Copy the following lines word for word, keeping every character and line break unchanged.

### GIVEN RECORDS
···
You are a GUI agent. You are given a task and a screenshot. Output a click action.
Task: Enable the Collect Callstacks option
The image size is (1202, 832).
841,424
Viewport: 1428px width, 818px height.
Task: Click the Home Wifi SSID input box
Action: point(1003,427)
···
### ANSWER TO THE EXERCISE
You are a GUI agent. You are given a task and a screenshot. Output a click action.
Task: Enable the Collect Callstacks option
The image size is (1202, 832).
841,424
Viewport: 1428px width, 818px height.
Task: Click the Home Wifi SSID input box
Action: point(1003,427)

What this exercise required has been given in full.